— Your assignment —
Each record that follows is to be duplicated exactly, though its pictures are not.

*** Opening of Excerpted data ***

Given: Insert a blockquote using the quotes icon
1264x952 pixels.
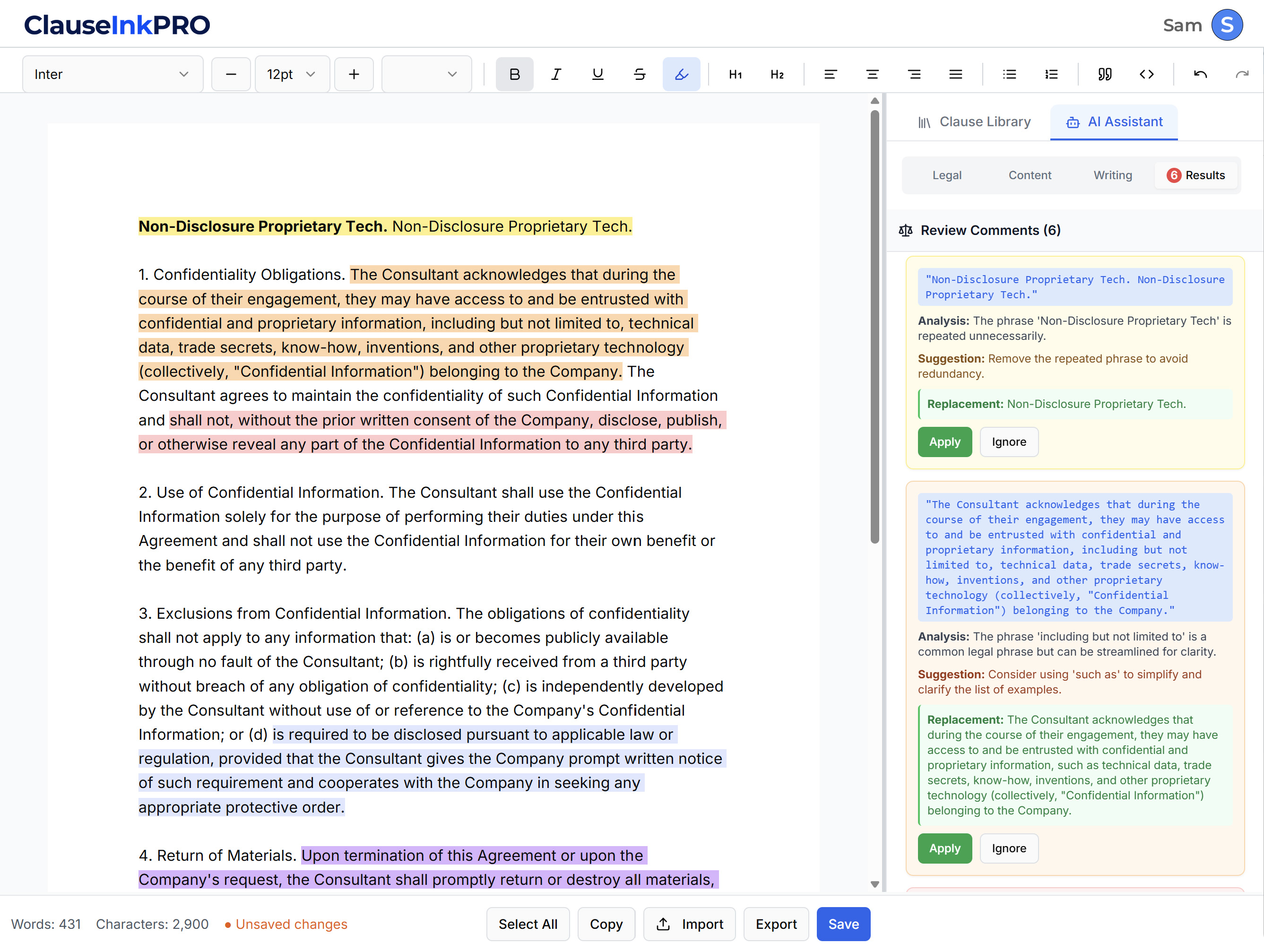Looking at the screenshot, I should 1105,74.
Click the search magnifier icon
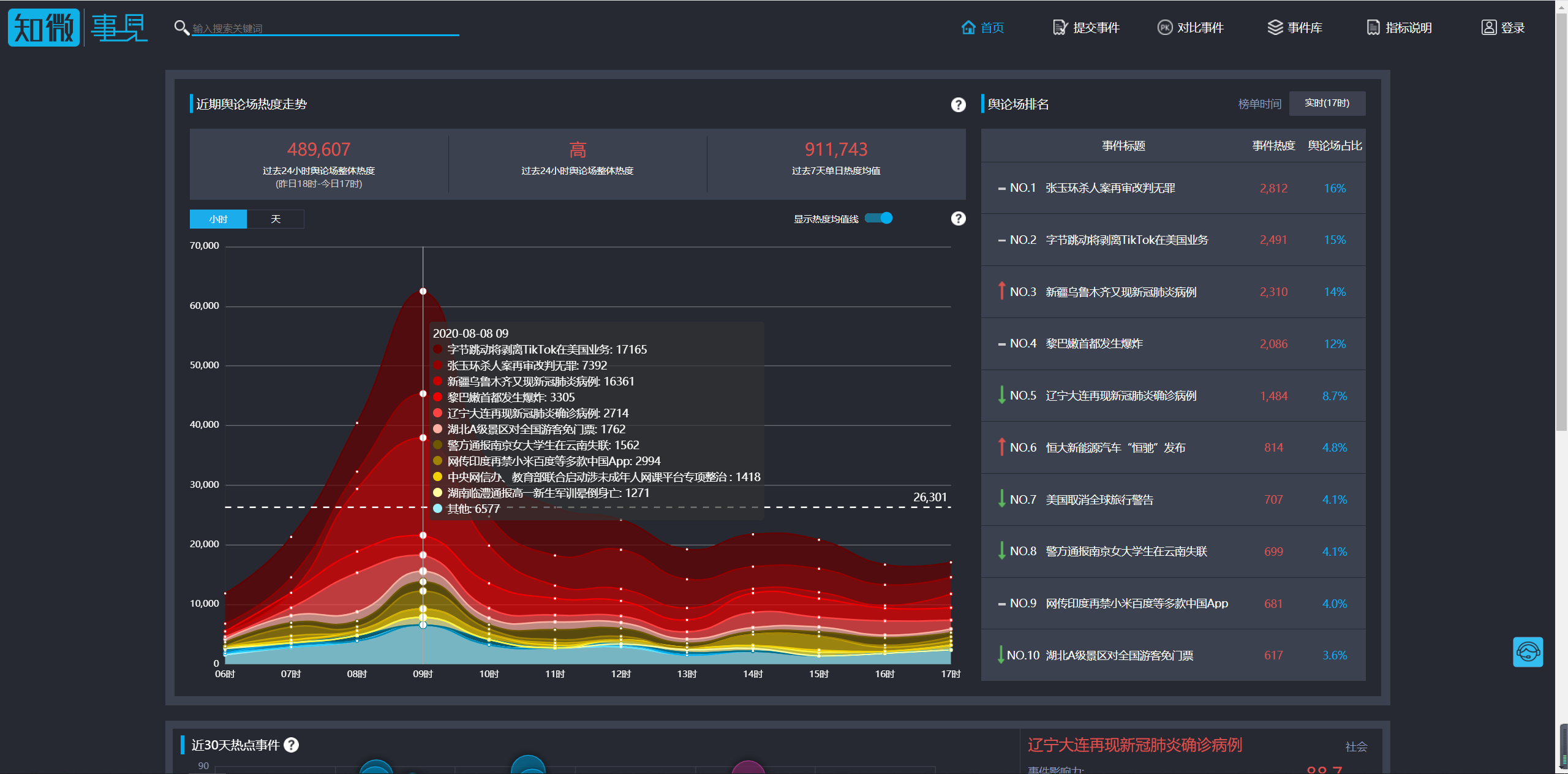Image resolution: width=1568 pixels, height=774 pixels. tap(181, 28)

*** Close of Excerpted data ***

— Solution to the problem —
Given: Insert a blockquote using the quotes icon
1264x952 pixels.
Looking at the screenshot, I should 1105,74.
Click the search magnifier icon
Image resolution: width=1568 pixels, height=774 pixels. tap(181, 28)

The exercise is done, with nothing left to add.